*EXERCISE OBJECTIVE*
Please render the items from the line containing "Given: Open the help question-mark icon" through the end of the items as a JSON list of strings, one string per line, skipping blank lines. Leave the pictures out of the answer.

Dataset excerpt:
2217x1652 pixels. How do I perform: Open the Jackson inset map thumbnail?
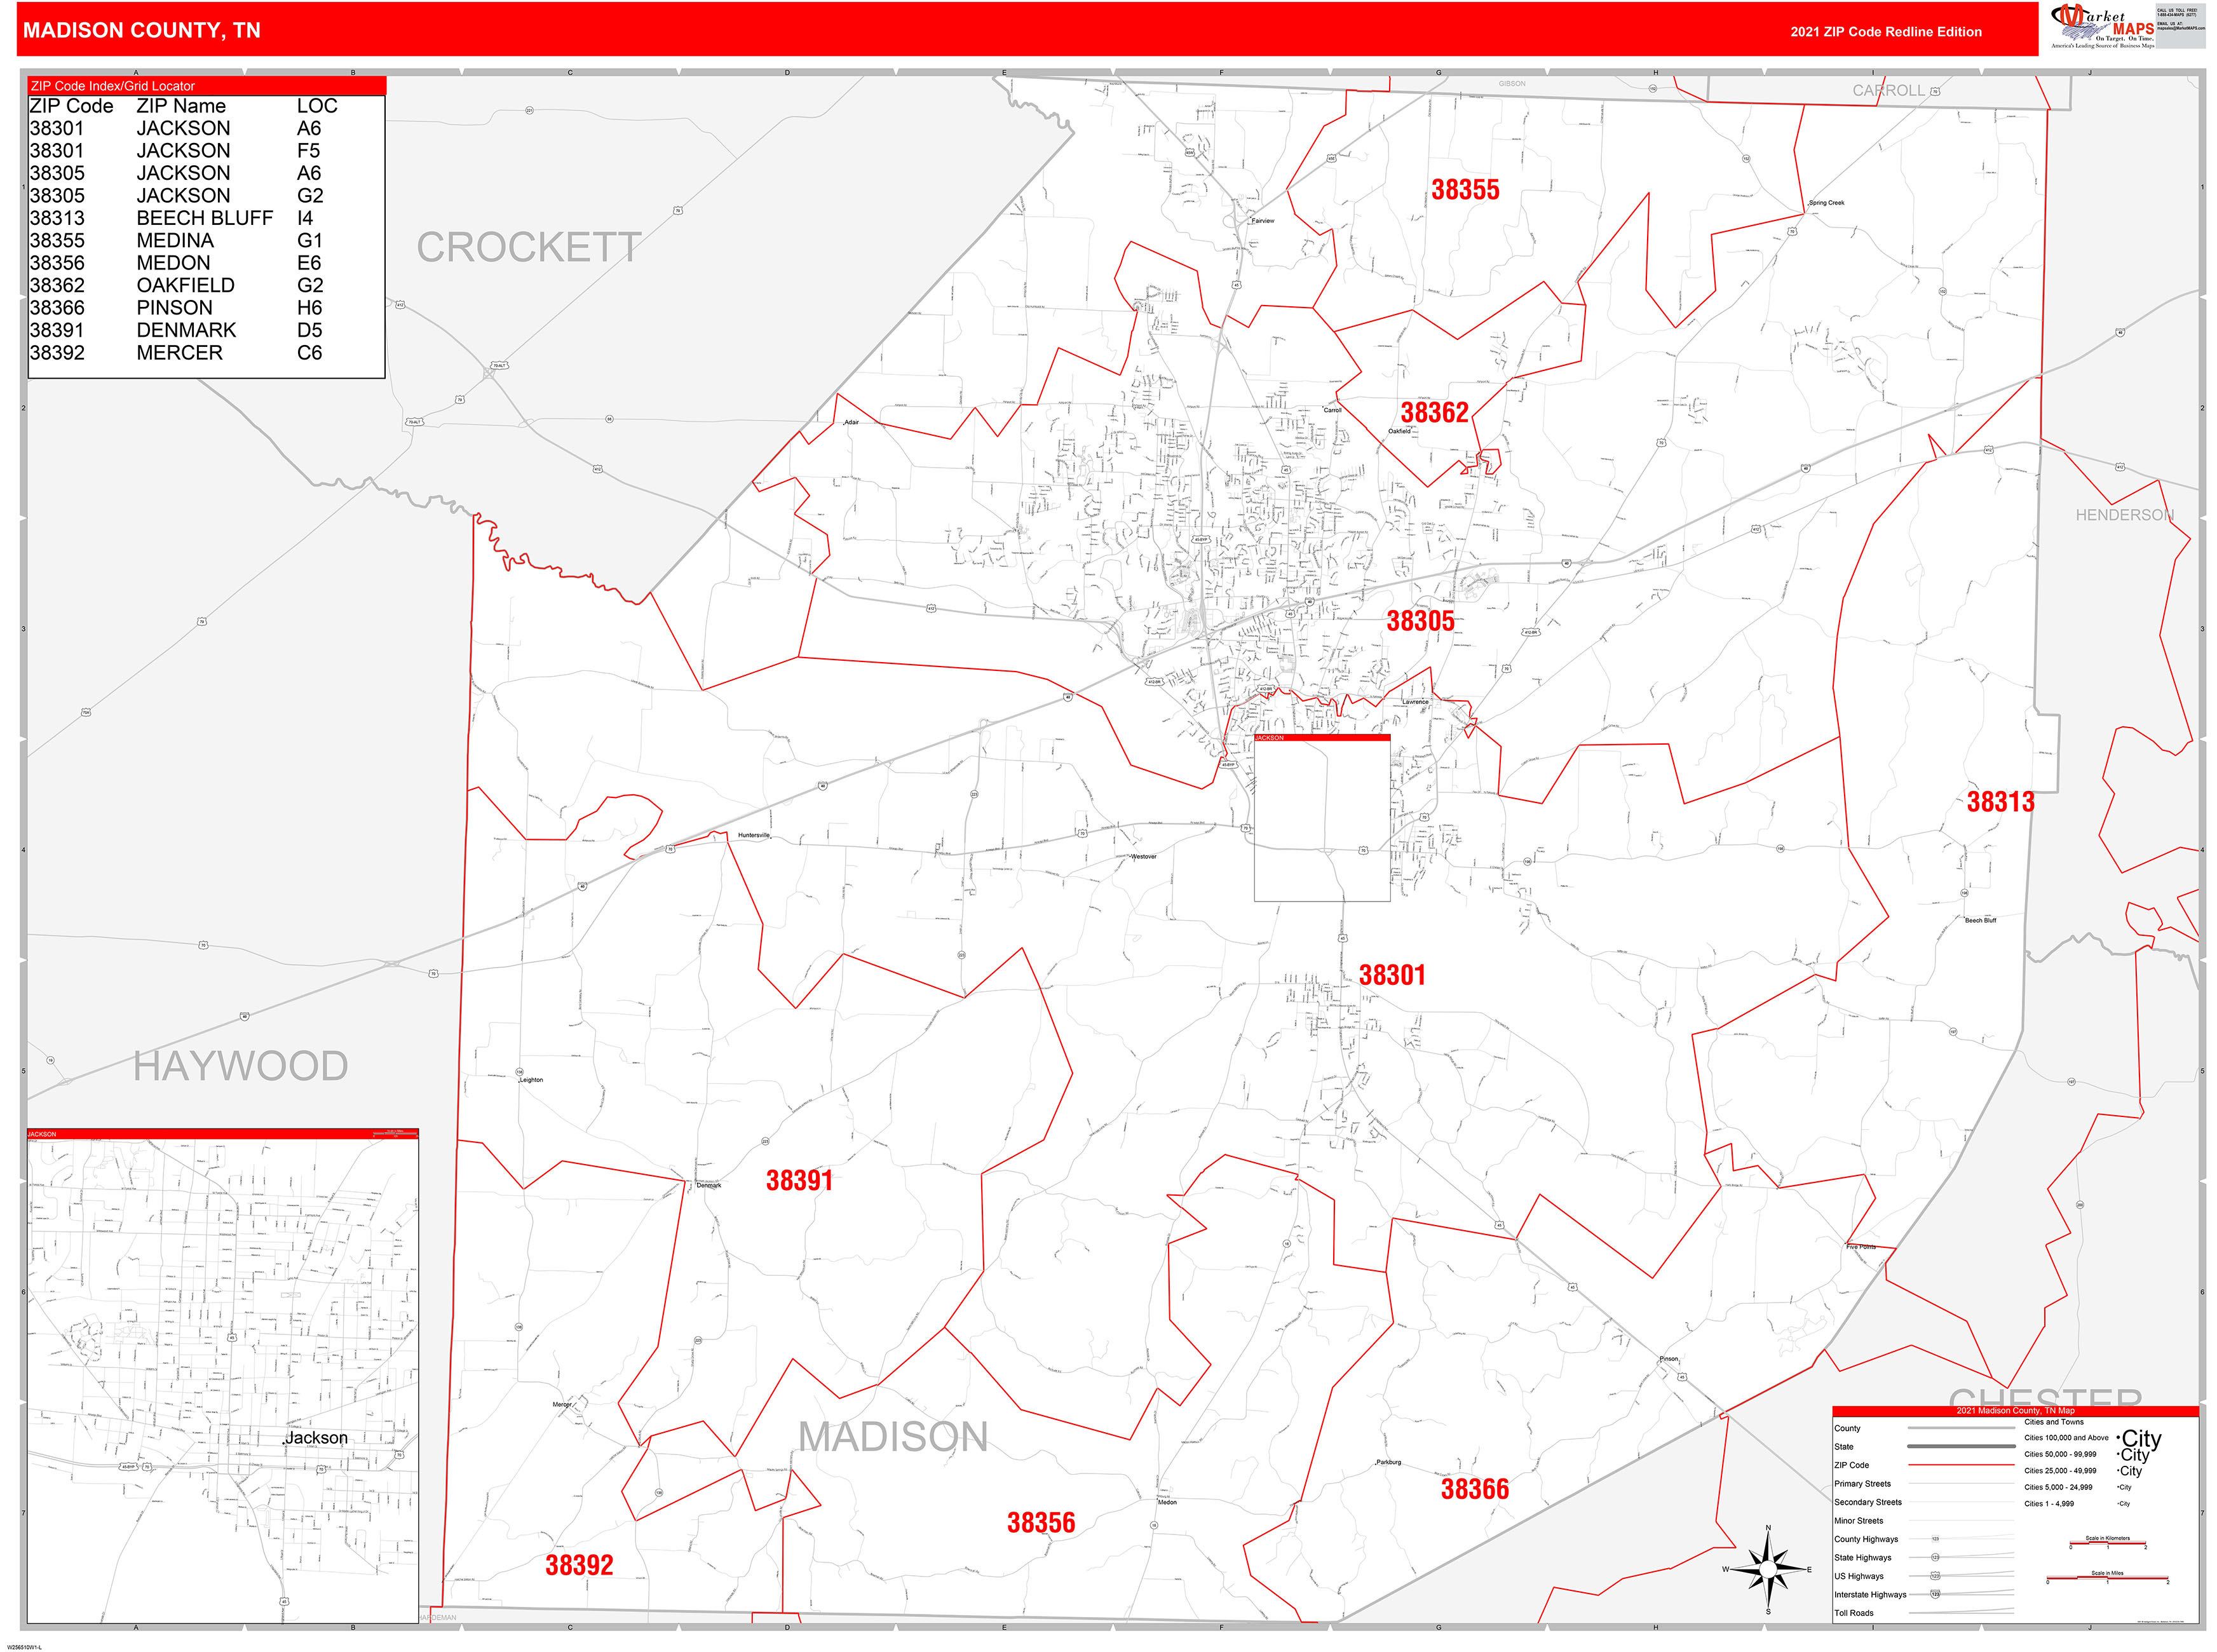(222, 1377)
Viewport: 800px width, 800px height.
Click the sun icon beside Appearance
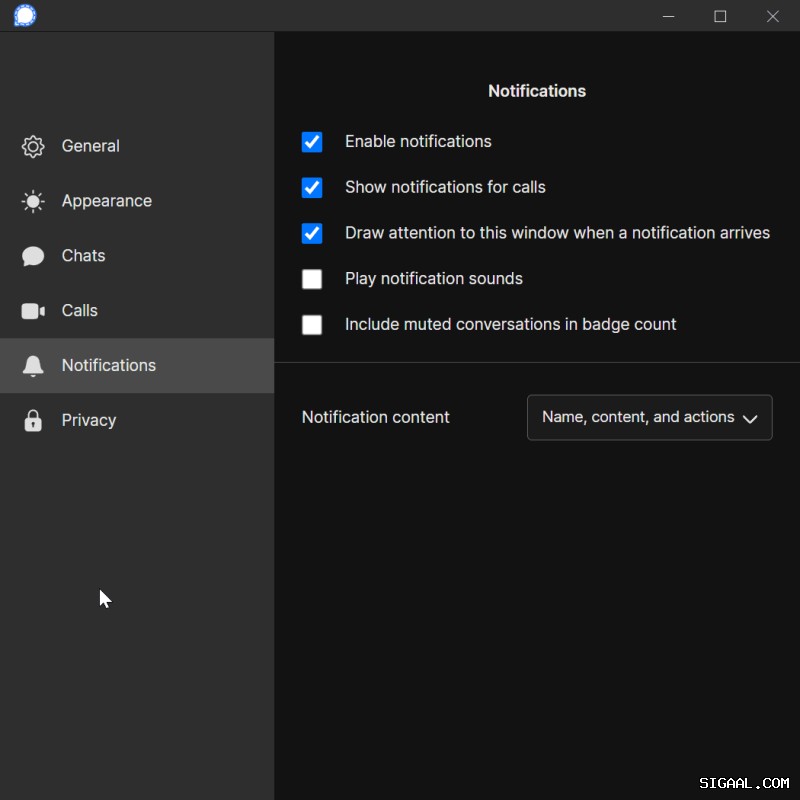[33, 201]
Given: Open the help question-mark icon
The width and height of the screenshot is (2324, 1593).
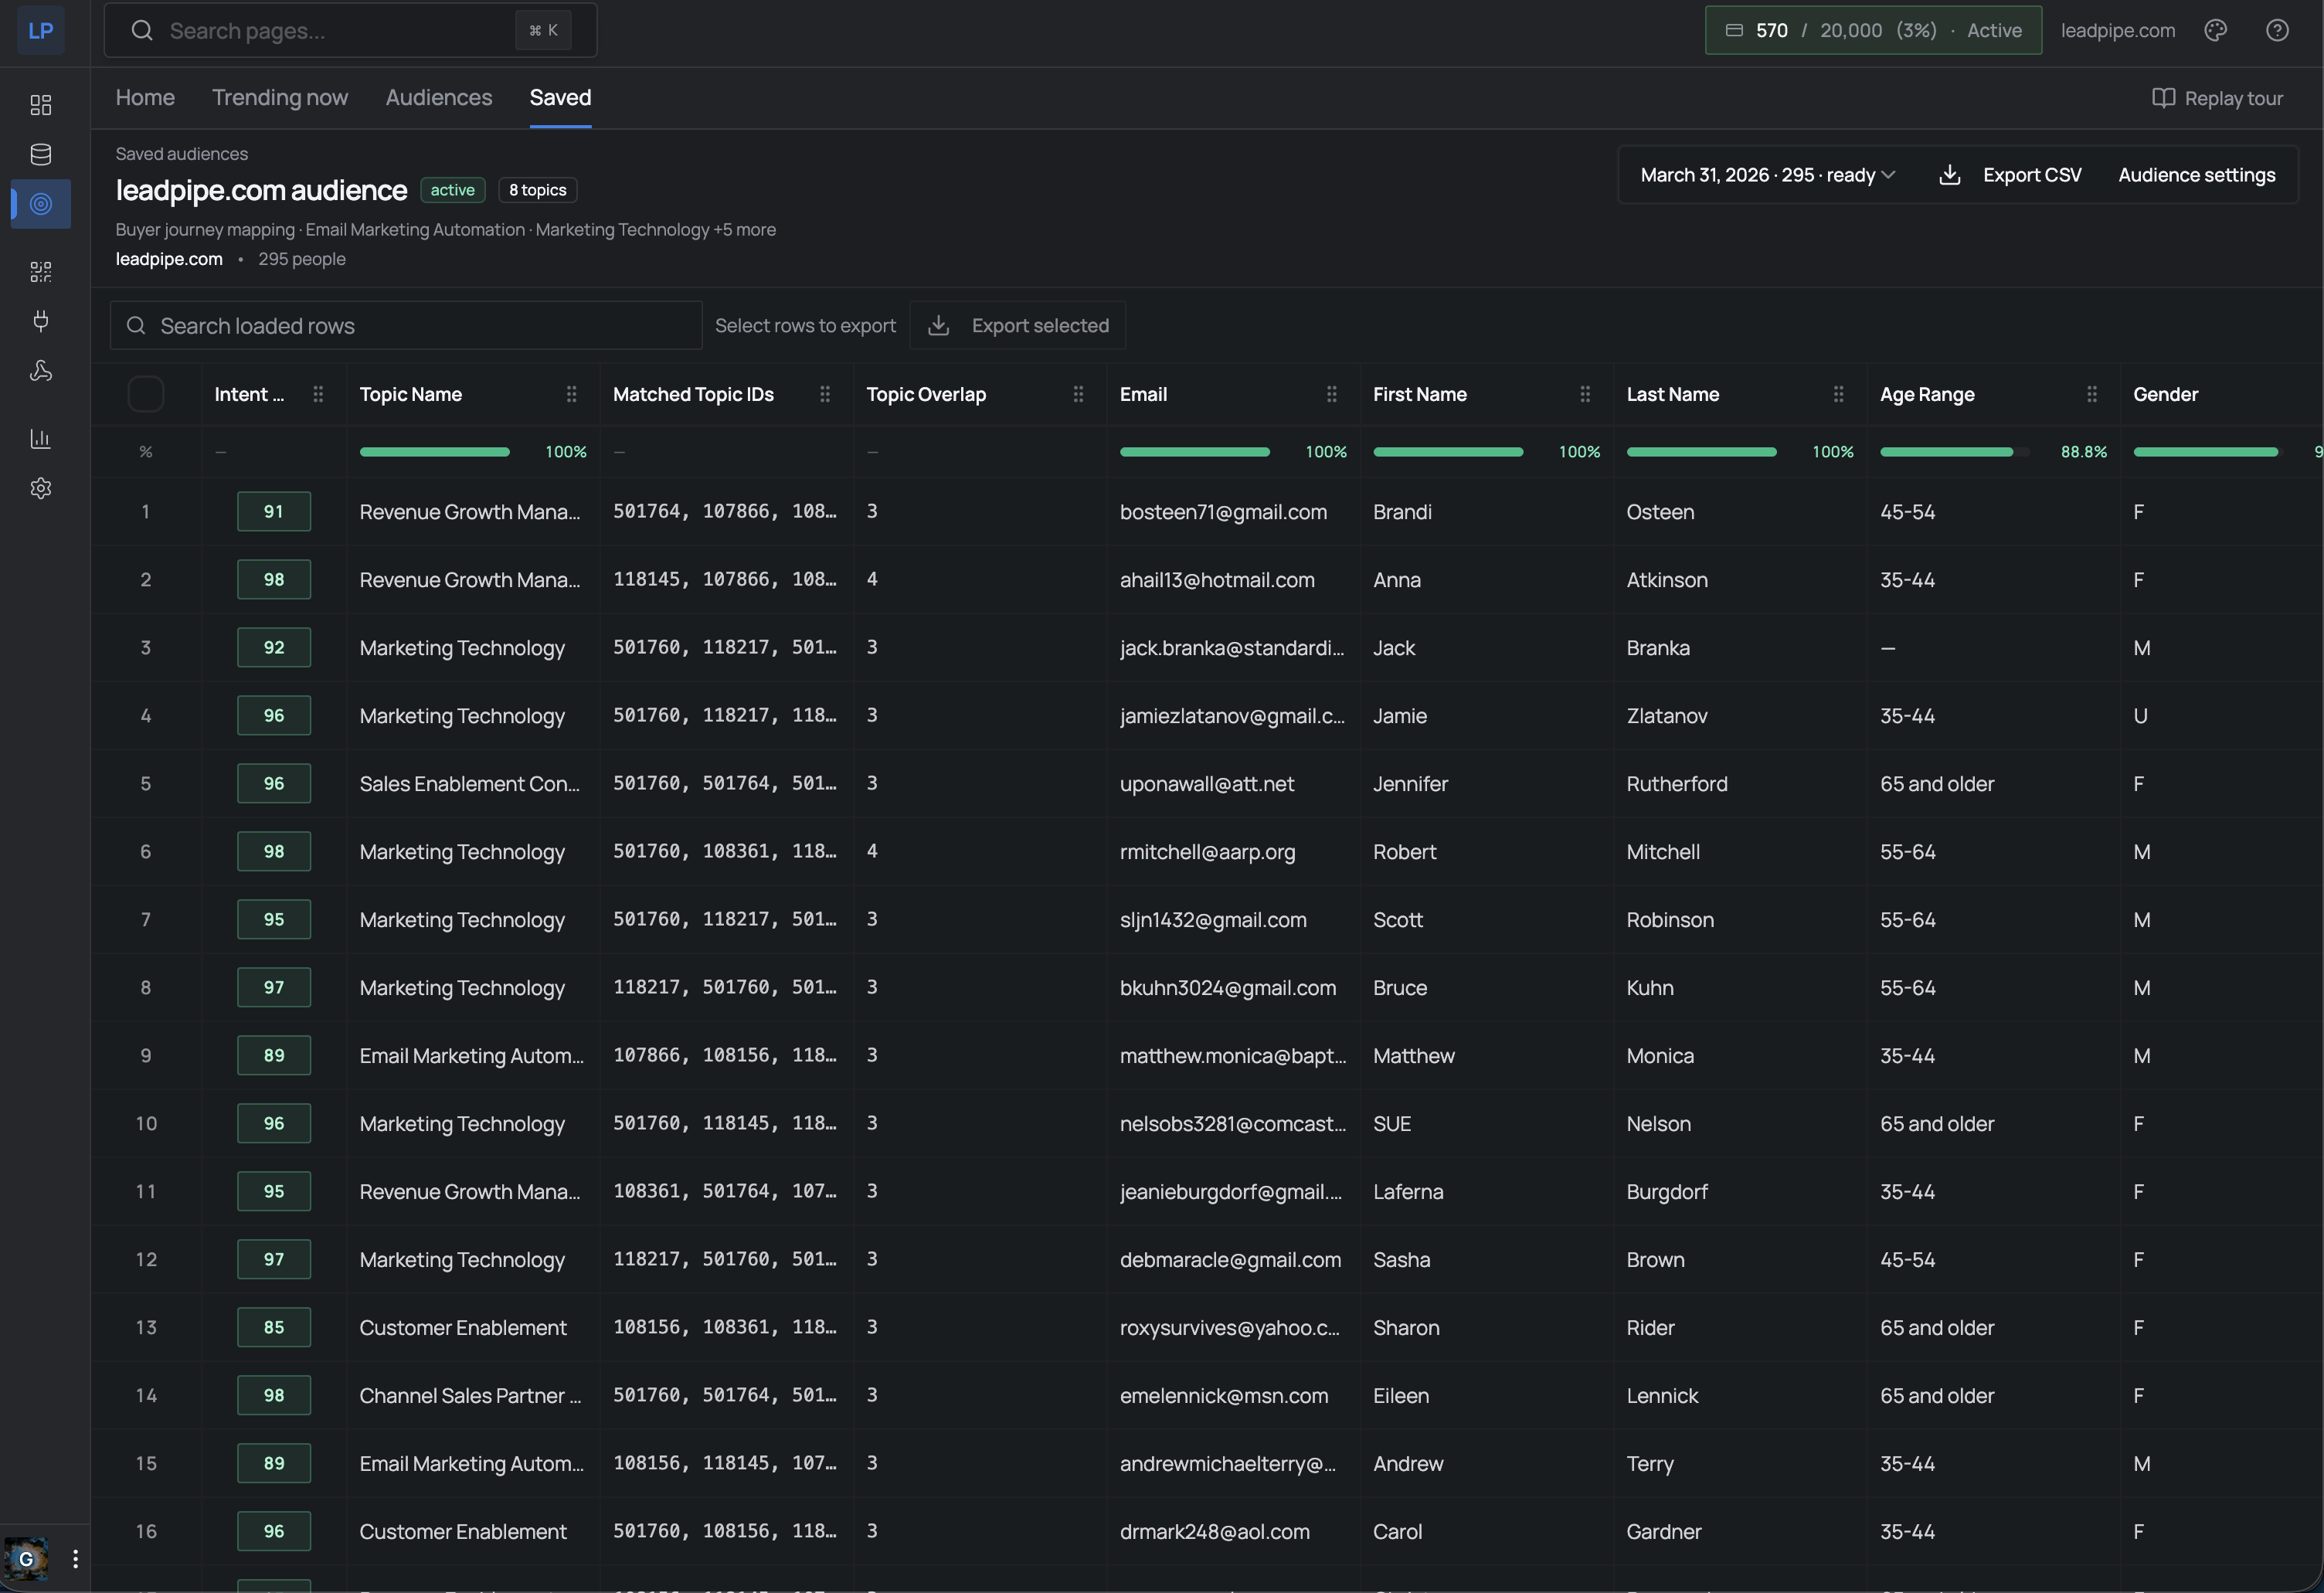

*ANSWER FOR THIS EXERCISE*
[
  "Given: Open the help question-mark icon",
  "The width and height of the screenshot is (2324, 1593)."
]